Já o “Apartheid”, aplicado por um governo de maioria branca que privou os negros da sua cidadania sul-africana e forneceu-lhes serviços públicos de pior qualidade, gerou bastante violência.  Além deste problema social, provocou ainda danos económicos, com alguns países a aplicarem um embargo comercial contra a África do Sul.

São inúmeros os exemplos de fundamentalismos étnicos na História, que, não raras vezes, estão ligados a fundamentalistas religiosos, como acontece no 'eterno' conflito na Faixa de Gaza, entre israelitas e palestinianos.

Joyce A. Green nota que o fundamentalismo leva a processos políticos rígidos susceptíveis de transgredir os direitos humanos (Green, 2003, p 1), como o provou o Nazismo, que cometeu vários crimes contra a humanidade. A mesma autora faz a ligação entre o fundamentalismo étnico e fundamentalismo nacionalista, que se torna problemático em estados com múltiplas nações (Green, 2003, p. 5).

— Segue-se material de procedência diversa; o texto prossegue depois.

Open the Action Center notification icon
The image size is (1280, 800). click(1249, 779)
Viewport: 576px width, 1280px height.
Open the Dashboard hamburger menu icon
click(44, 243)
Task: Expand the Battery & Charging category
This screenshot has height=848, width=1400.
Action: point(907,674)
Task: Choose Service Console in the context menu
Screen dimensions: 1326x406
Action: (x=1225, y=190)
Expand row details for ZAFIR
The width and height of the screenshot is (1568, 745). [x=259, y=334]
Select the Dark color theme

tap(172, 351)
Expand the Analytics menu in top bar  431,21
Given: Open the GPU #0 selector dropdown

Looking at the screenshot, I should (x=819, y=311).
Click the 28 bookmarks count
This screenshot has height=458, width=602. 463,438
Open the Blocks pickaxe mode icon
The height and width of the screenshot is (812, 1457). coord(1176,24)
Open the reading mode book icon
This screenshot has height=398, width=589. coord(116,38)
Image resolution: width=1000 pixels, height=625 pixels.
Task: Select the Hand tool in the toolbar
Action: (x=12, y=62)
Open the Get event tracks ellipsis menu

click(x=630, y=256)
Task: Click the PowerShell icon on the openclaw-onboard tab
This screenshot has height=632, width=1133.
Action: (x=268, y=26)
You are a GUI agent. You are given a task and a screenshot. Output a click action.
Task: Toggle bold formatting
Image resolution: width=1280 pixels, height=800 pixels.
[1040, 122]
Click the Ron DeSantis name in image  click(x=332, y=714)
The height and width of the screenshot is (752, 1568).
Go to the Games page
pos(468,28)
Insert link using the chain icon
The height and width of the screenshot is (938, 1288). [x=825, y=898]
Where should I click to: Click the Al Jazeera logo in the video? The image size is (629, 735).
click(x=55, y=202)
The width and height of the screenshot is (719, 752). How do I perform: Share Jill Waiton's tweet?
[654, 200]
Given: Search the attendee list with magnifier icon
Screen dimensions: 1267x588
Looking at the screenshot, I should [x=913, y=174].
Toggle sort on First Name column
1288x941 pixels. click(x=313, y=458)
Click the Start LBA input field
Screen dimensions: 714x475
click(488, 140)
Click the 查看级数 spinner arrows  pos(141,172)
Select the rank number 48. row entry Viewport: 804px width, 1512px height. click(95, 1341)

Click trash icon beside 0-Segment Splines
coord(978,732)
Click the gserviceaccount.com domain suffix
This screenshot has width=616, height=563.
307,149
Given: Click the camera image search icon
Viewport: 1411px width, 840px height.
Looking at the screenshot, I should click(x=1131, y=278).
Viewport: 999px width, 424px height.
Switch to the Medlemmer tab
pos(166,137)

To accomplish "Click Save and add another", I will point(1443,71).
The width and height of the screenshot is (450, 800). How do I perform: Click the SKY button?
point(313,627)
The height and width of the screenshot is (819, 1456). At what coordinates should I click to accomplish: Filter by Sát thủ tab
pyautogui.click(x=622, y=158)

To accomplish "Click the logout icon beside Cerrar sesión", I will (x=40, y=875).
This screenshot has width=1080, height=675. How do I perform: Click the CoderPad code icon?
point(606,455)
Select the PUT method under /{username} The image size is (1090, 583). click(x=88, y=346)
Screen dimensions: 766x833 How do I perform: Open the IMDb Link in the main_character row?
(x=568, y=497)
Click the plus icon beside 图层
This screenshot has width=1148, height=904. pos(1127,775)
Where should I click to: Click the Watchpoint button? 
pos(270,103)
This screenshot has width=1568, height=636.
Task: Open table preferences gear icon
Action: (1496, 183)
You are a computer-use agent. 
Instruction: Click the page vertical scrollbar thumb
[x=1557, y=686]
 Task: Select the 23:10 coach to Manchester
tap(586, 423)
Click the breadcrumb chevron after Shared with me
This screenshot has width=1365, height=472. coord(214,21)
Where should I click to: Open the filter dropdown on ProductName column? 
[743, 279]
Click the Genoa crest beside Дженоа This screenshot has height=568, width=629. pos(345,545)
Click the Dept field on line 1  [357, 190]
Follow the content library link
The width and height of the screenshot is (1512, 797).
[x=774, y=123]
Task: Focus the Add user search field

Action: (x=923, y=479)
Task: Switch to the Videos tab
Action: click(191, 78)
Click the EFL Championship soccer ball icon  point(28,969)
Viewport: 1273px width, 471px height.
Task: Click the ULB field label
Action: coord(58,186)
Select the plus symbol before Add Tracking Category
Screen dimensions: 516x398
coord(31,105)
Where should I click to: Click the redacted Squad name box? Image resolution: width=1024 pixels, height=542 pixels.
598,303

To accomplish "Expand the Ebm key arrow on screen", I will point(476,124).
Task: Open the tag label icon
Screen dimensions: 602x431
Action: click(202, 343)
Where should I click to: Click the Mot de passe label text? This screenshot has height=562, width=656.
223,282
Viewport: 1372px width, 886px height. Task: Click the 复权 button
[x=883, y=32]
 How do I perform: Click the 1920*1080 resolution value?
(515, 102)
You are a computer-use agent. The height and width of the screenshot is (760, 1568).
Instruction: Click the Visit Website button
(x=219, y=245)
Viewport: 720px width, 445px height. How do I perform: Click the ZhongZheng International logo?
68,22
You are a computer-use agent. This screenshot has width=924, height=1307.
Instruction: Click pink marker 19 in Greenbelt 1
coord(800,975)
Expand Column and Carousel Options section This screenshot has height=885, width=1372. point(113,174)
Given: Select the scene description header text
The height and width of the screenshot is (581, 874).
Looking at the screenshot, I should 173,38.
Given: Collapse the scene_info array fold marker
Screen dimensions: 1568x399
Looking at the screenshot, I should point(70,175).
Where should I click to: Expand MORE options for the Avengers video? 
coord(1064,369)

Com efeito, o Estado, que deveria colocar um travão em problemas sociais, como os fundamentalismos de toda a ordem, é muitas vezes responsável pelos mesmos, seja como actor ou como espectador passivo. Josep Ramoneda, citado por Marilena Chauí, fala num “empenho para construir um novo inimigo, porque o medo é sempre uma ajuda para o governante”, que consegue assim coesão nacional e, consequentemente, que o povo seja menos exigente quanto às medidas aplicadas dentro do país.

Veja-se que aliados ao fundamentalismo étnico estão, invariavelmente, outros situações de origem ideológica, como preconceito, racismo ou segregação, que separam a população e motivam problemas sociais de outra ordem, normalmente mais graves.

António de Almeida Santos alerta que, por exemplo, na União Europeia, “onde uma unificação de mercados esteve na base da erradicação de conflitos armados entre os respectivos Estados-membros, renascem conflitos étnicos e religiosos que fazem de novo apelo à violência armada”, frisando que a “limpeza étnica” estava “apenas adormecida”. “O Holocausto nazi não foi necessariamente o último”, avisa (Santos, 1998, p 181).

Urge assim aos Estados assumirem um papel essencial no sentido de unir etnias diferentes dentro de um território, respeitando a diferença de cada uma delas e encarando o multiculturalismo como um enriquecimento.


Referências bibliográficas:

- CHAUÍ, Marilena, “Fundamentalismo religioso: a questão do poder teológico-político”, in http://bibliotecavirtual.clacso.org.ar/ar/libros/secret/filopolconbr/Chaui.pdf  (Consultado em Janeiro de 2011).
- COSTA, Helder Santos (2006), Temas e problemas das ciências sociais: introdução às ciências sociais”, Lisboa, ISCSP.
- FERNÁNDEZ-BUEY, Francisco, “Emigrações e interculturalidade”, in http://www.google.pt/url?sa=t&source=web&cd=1&ved=0CBkQFjAA&url=http%3A%2F%2Fwww.equintanilla.com%2Fweb_nueva%2Fprivado%2Fimagenes%2Femigraciones_e_interculturalidad.pdf&ei=4F0wTeiRC5Tw4gbzx7GMCg&usg=AFQjCNHmbAvlwBybNgyuuwZ9v5PFfeJEwA&sig2=UixP_7fF--kaeSRCTjtrjA (Consultado em Janeiro de 2011).
- FREEDMAN, Lynn P, (1996), “O desafio do fundamentalismo”, in Reproductive Health Matters, n.º 8, p. 55-69.
- GREEN, Joyce A. (2003), “Fundamentalismo étnico e cultural: o potencial da mistura de identidade, libertação e opressão”, Canadá, Instituto de Política Pública de Shaskatchewan da Universidade de Regina.
- MOREIRA, Carlos Diogo, “O fenómeno étnico e as relações interculturais”, Lisboa, Boletim da Academia Internacional da Cultura Portuguesa, nº 19., p. 5-23.
- RITZER, George (ed.) (2007), The Blackwell Encyclopedia of Sociology, Wiley-Blackwell.
- SANTOS, António de Almeida (1998), Por favor, preocupem-se!, Lisboa, Editorial Notícias.